[Opening DATASET section]

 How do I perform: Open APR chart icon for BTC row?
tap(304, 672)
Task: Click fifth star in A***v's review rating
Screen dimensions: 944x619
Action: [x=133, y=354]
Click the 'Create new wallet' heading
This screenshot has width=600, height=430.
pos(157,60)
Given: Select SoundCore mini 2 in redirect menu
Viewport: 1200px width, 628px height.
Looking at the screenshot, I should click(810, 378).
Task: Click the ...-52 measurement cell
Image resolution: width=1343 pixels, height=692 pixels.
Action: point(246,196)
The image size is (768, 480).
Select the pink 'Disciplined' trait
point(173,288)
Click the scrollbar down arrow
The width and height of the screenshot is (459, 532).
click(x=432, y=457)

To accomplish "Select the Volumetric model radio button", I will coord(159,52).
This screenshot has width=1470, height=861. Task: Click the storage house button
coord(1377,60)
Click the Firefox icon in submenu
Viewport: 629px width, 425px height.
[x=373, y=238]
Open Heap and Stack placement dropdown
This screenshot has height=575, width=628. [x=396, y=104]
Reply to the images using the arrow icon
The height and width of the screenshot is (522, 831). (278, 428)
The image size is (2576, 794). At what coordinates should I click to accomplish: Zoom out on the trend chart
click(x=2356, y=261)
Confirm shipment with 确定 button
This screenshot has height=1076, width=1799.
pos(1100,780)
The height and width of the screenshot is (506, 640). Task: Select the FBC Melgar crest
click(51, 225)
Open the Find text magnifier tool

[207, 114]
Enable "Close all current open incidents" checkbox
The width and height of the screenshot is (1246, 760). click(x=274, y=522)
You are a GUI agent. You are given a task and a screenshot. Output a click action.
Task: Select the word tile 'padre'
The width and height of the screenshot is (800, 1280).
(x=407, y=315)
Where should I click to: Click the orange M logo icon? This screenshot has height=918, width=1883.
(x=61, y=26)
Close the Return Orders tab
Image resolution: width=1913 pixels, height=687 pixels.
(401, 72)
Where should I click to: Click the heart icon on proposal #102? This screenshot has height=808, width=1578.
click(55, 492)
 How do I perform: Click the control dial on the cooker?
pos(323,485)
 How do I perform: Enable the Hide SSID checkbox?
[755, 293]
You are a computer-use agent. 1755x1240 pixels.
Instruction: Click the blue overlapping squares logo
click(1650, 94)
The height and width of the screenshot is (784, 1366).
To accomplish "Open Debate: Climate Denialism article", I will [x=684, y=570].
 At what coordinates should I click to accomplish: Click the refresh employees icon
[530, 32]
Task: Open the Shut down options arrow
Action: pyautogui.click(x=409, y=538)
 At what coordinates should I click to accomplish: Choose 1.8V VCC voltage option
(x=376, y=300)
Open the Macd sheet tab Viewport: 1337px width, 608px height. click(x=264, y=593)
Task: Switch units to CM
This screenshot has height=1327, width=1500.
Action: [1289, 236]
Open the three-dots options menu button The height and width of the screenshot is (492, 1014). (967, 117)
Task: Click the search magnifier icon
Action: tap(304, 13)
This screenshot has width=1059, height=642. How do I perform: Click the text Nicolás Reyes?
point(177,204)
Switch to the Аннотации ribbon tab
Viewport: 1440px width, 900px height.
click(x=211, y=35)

[Closing DATASET section]

• **DESCRIPTION OF THE TASK**: Scan the records above for the word "Switch". Copy each line that has it.

• **REPLY**:
Task: Switch units to CM
Switch to the Аннотации ribbon tab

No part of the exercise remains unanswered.